An early result in the study of human dynamic systems is the claim that response times to email follow a power law distribution (http://cds.cern.ch/record/613536/). This result has been built on by others (http://www.uvm.edu/~pdodds/files/papers/others/2004/johansen2004.pdf, http://dx.doi.org/10.1103/physreve.83.056101).
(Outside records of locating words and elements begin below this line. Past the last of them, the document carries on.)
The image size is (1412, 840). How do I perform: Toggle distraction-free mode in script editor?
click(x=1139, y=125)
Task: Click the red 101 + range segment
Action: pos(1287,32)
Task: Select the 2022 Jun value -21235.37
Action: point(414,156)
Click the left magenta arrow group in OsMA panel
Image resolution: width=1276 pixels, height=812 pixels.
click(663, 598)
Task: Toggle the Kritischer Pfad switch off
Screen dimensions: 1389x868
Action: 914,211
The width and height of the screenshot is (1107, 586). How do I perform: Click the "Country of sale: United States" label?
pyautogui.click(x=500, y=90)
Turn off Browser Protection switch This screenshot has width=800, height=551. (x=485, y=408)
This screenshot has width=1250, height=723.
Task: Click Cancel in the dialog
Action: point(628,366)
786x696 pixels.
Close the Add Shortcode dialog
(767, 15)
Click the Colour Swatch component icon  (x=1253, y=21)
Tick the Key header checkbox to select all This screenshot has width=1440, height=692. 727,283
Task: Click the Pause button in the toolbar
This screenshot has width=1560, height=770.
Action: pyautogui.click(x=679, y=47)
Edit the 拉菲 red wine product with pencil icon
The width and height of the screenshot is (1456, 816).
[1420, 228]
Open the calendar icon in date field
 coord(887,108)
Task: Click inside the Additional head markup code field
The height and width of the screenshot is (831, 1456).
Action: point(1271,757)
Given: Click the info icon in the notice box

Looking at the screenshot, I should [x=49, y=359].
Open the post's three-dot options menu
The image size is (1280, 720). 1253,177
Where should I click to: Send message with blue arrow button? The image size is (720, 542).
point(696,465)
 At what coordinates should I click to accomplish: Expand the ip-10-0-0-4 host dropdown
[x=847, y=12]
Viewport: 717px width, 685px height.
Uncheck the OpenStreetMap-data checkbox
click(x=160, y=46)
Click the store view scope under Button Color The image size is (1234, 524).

However, Clauset, Shalizi, and Newman (citation needed) have challenged the pervasive use discovery of powerlaws, claiming that these studies often depend on unsound statistics.

Here we apply the method of power law distribution fitting and testing to the email response times of several public mailing lists.



In [1]:

    
from bigbang.archive import Archive
import pandas as pd

arx = Archive("ipython-dev",archive_dir="../archives")
print arx.data.shape



In [2]:

    
arx.data.drop_duplicates(subset=('From','Date'),inplace=True)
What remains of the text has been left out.